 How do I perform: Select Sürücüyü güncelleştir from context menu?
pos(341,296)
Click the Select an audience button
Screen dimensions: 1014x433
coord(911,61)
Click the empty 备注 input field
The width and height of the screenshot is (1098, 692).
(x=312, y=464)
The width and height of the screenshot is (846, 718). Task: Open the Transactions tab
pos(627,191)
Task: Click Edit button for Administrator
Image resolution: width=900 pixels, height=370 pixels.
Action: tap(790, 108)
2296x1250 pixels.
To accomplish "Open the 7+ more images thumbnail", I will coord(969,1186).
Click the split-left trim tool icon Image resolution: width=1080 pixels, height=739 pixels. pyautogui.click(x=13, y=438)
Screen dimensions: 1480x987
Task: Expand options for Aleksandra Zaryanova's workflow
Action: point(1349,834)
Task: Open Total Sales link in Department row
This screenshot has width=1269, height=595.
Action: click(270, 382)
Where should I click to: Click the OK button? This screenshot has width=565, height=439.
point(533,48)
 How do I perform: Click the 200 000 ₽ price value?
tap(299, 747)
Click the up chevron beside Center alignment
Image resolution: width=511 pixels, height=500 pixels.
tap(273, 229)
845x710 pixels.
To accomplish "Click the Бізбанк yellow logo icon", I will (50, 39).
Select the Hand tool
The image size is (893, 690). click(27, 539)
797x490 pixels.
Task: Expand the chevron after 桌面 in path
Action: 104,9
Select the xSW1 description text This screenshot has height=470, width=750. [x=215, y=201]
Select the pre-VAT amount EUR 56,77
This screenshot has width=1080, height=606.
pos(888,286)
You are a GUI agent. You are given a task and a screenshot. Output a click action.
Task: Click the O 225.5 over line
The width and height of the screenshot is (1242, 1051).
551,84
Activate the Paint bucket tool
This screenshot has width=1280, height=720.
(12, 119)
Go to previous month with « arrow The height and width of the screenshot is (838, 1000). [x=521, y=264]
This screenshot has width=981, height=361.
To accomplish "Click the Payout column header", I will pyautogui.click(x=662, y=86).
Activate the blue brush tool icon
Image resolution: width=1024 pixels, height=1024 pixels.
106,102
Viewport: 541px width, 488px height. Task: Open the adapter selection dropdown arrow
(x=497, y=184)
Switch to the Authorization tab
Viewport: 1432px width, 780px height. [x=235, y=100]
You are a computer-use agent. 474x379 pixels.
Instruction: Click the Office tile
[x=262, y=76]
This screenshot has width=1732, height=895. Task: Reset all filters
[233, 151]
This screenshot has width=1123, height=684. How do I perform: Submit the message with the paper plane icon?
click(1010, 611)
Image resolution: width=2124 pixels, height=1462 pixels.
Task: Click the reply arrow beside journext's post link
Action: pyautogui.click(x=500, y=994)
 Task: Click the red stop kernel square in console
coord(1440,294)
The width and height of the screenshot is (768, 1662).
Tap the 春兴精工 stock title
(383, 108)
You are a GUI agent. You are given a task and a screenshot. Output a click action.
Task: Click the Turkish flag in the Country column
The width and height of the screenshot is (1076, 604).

§ Your instructions
Retype all of the records above, keeping them identical.

§ Response
 How do I perform: Select Sürücüyü güncelleştir from context menu?
pos(341,296)
Click the Select an audience button
Screen dimensions: 1014x433
coord(911,61)
Click the empty 备注 input field
The width and height of the screenshot is (1098, 692).
(x=312, y=464)
The width and height of the screenshot is (846, 718). Task: Open the Transactions tab
pos(627,191)
Task: Click Edit button for Administrator
Image resolution: width=900 pixels, height=370 pixels.
Action: tap(790, 108)
2296x1250 pixels.
To accomplish "Open the 7+ more images thumbnail", I will coord(969,1186).
Click the split-left trim tool icon Image resolution: width=1080 pixels, height=739 pixels. pyautogui.click(x=13, y=438)
Screen dimensions: 1480x987
Task: Expand options for Aleksandra Zaryanova's workflow
Action: point(1349,834)
Task: Open Total Sales link in Department row
This screenshot has width=1269, height=595.
Action: click(270, 382)
Where should I click to: Click the OK button? This screenshot has width=565, height=439.
point(533,48)
 How do I perform: Click the 200 000 ₽ price value?
tap(299, 747)
Click the up chevron beside Center alignment
Image resolution: width=511 pixels, height=500 pixels.
tap(273, 229)
845x710 pixels.
To accomplish "Click the Бізбанк yellow logo icon", I will (50, 39).
Select the Hand tool
The image size is (893, 690). click(27, 539)
797x490 pixels.
Task: Expand the chevron after 桌面 in path
Action: 104,9
Select the xSW1 description text This screenshot has height=470, width=750. [x=215, y=201]
Select the pre-VAT amount EUR 56,77
This screenshot has width=1080, height=606.
pos(888,286)
You are a GUI agent. You are given a task and a screenshot. Output a click action.
Task: Click the O 225.5 over line
The width and height of the screenshot is (1242, 1051).
551,84
Activate the Paint bucket tool
This screenshot has width=1280, height=720.
(12, 119)
Go to previous month with « arrow The height and width of the screenshot is (838, 1000). [x=521, y=264]
This screenshot has width=981, height=361.
To accomplish "Click the Payout column header", I will pyautogui.click(x=662, y=86).
Activate the blue brush tool icon
Image resolution: width=1024 pixels, height=1024 pixels.
106,102
Viewport: 541px width, 488px height. Task: Open the adapter selection dropdown arrow
(x=497, y=184)
Switch to the Authorization tab
Viewport: 1432px width, 780px height. [x=235, y=100]
You are a computer-use agent. 474x379 pixels.
Instruction: Click the Office tile
[x=262, y=76]
This screenshot has width=1732, height=895. Task: Reset all filters
[233, 151]
This screenshot has width=1123, height=684. How do I perform: Submit the message with the paper plane icon?
click(1010, 611)
Image resolution: width=2124 pixels, height=1462 pixels.
Task: Click the reply arrow beside journext's post link
Action: pyautogui.click(x=500, y=994)
 Task: Click the red stop kernel square in console
coord(1440,294)
The width and height of the screenshot is (768, 1662).
Tap the 春兴精工 stock title
(383, 108)
You are a GUI agent. You are given a task and a screenshot. Output a click action.
Task: Click the Turkish flag in the Country column
The width and height of the screenshot is (1076, 604).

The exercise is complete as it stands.